My Westernized education includes a B.Sc. 2001 (University of Victoria), specializing in marine biology and wildlife ecology.
M. Sc. 2005 (University of Calgary), specializing in Behavioral Ecology of birds, especially pertaining to bird song in the avian group of birds known as the ‘suboscines’ or New World flycatchers
Ph.D. 2020 (University of Alberta), specializing in conservation and climate change impacts on migratory birds in the Yukon and at the broader scale across the western boreal forest region.
Instruction and Coordination
I instruct several first year biology courses, second-year university-transfer biology courses (genetics, conservation biology, statistics), several field courses at Yukon College since 2009 and now Yukon University (2020).
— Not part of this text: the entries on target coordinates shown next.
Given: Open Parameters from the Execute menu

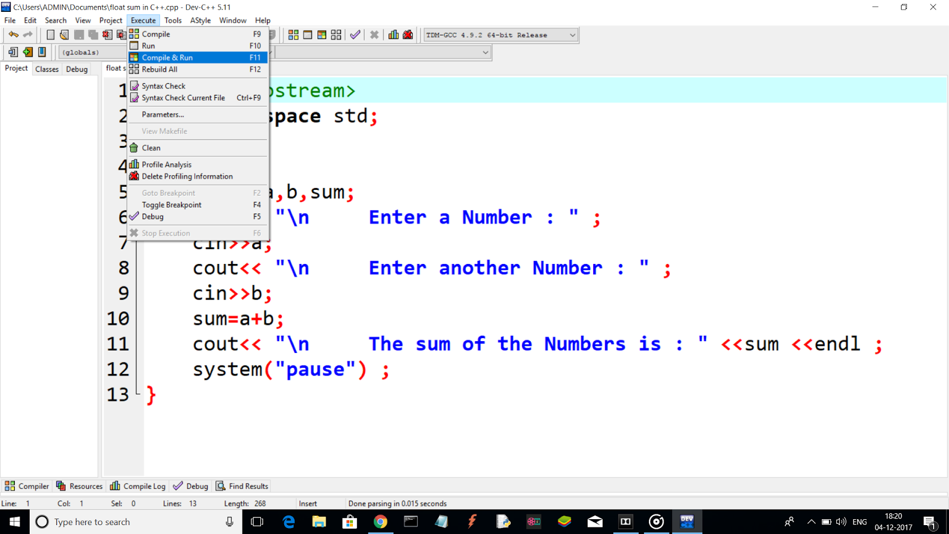Looking at the screenshot, I should pos(162,115).
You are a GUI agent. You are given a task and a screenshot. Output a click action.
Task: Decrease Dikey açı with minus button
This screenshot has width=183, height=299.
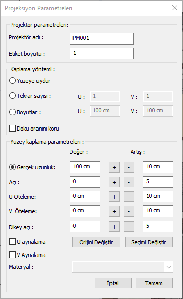click(129, 227)
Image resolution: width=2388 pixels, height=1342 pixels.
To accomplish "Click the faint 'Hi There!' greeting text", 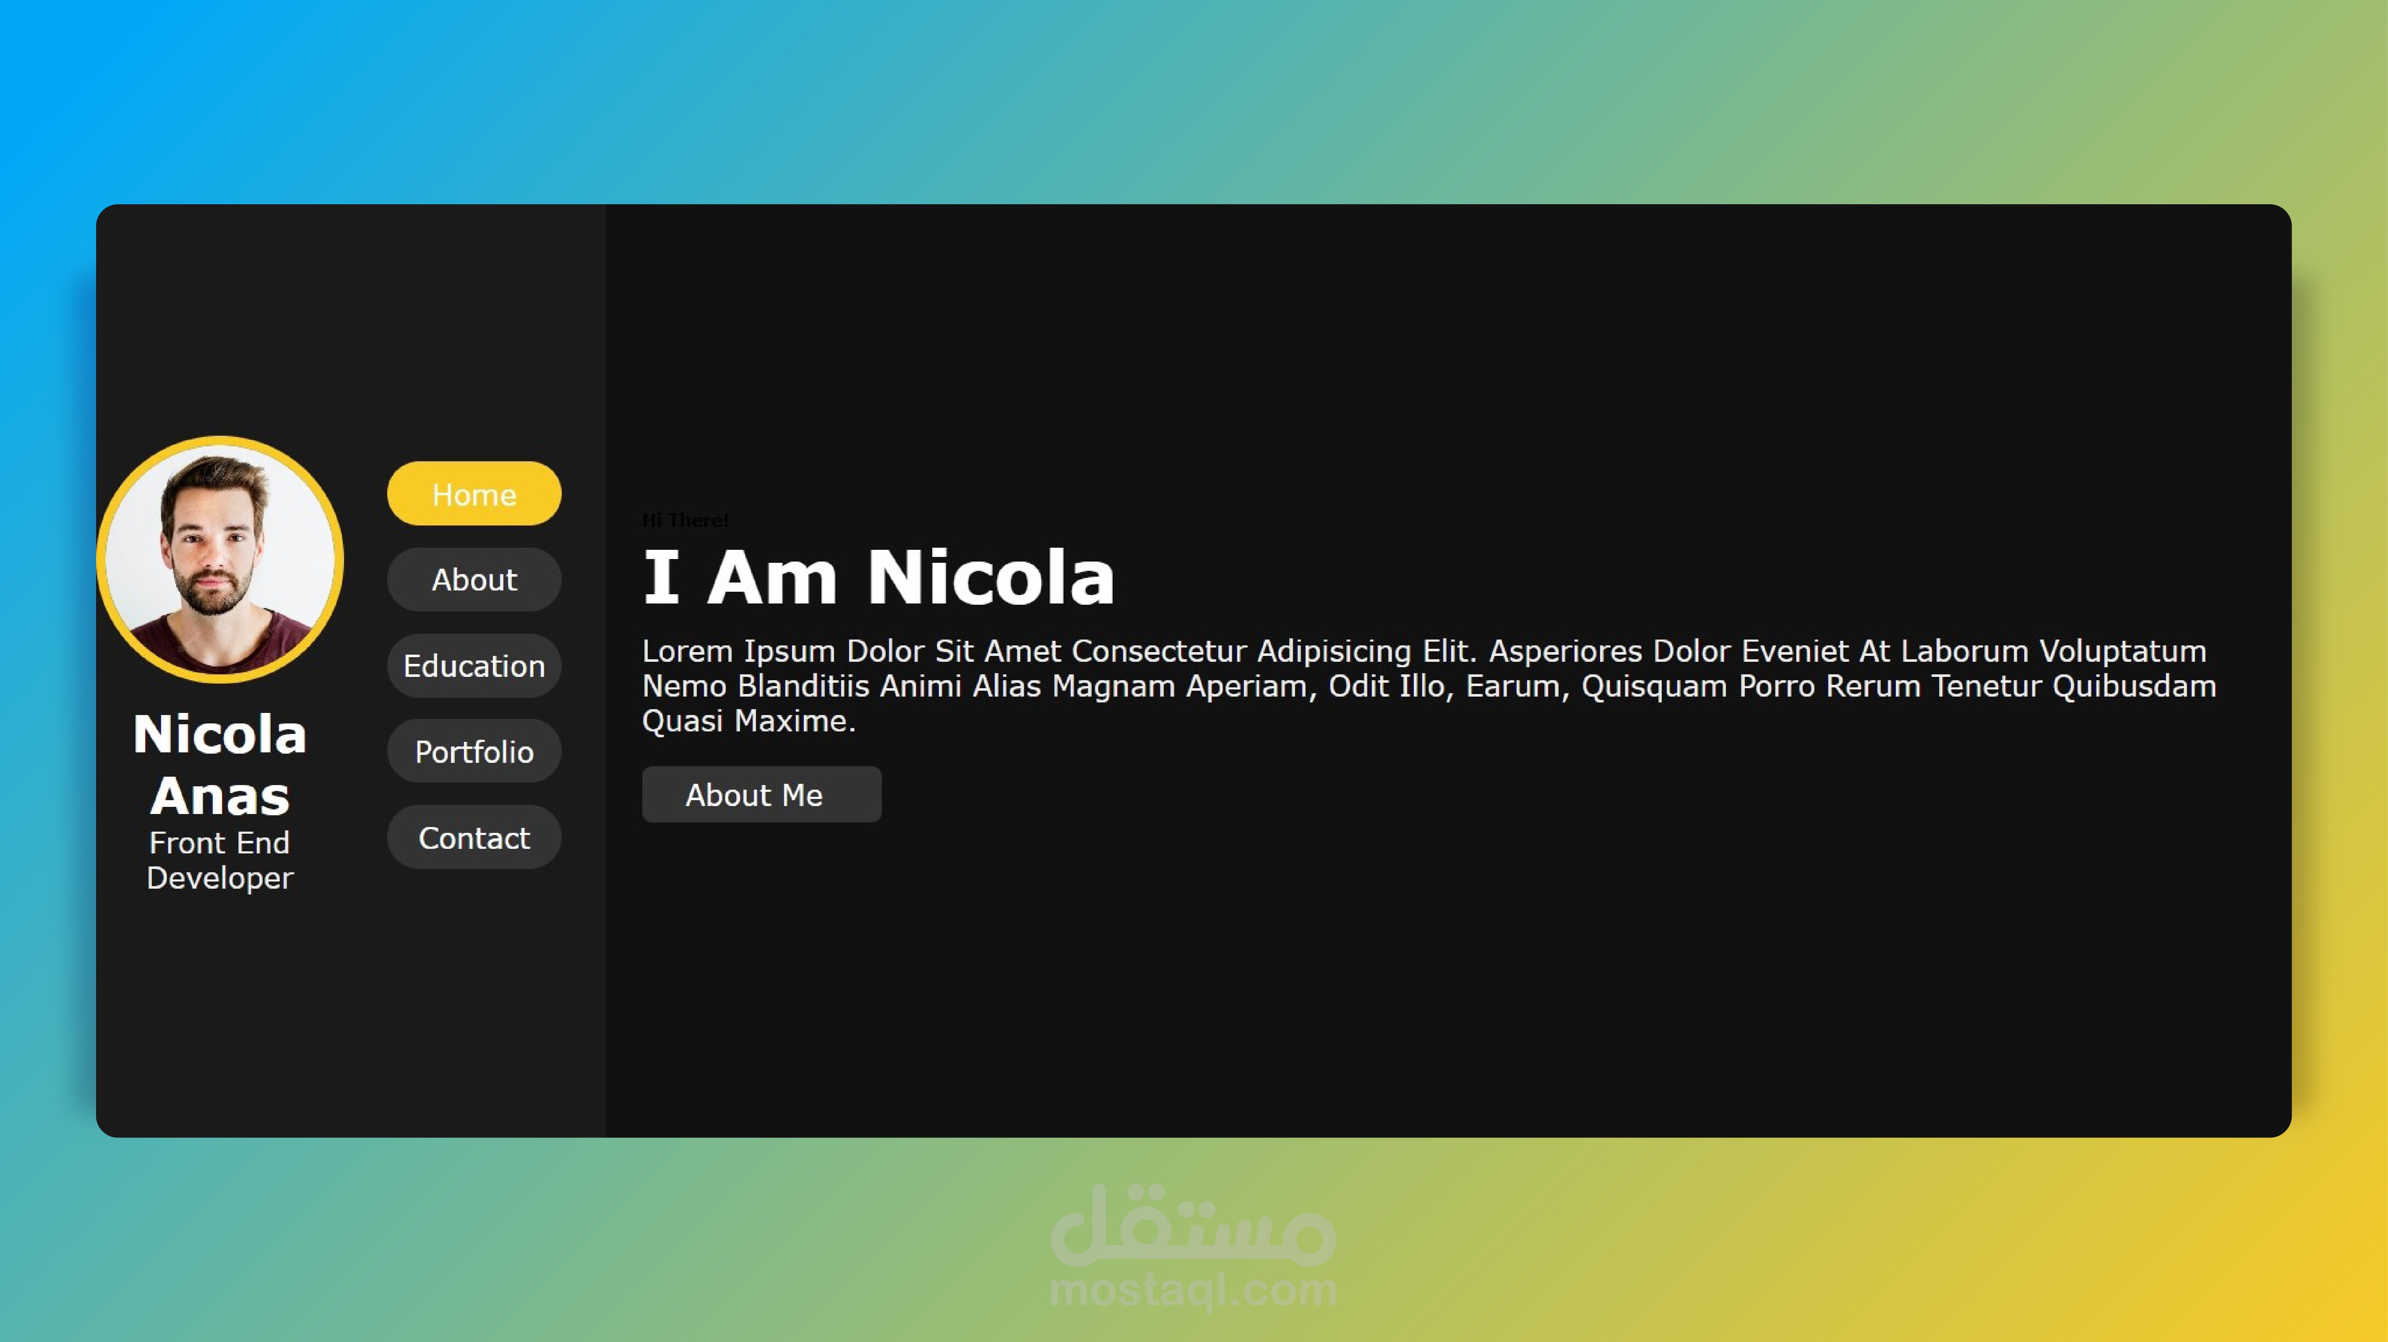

I coordinated the Renewable Resources Management Program from 2012 – 2020. I was the chair of the School of Science from 2022 – 2025.
Research:
I currently am investigating community and population ecology of bird species reliant on wetlands and intact forests in the North. I focus mostly on birds that eat insects and their essential insect food and how climate change could be impacting these relationships. I am also interested in broader-scale impacts of climate change and disturbance on northern forested and wetland ecosystems, such as wetland drying, and impacts on the many species that rely on wetlands. My field work involves observing breeding birds daily during the breeding season (mid-May – August), monitoring for breeding progress and behavioral changes, capturing insects to examine biomass and timing of this biomass, as well as species distribution modeling using larger (broader geographic scale) datasets. I usually hire one field assistant (a YukonU student) per summer, sometimes two to assist with this project. I also have a project investigating the levels and types of microplastics in Yukon lakes.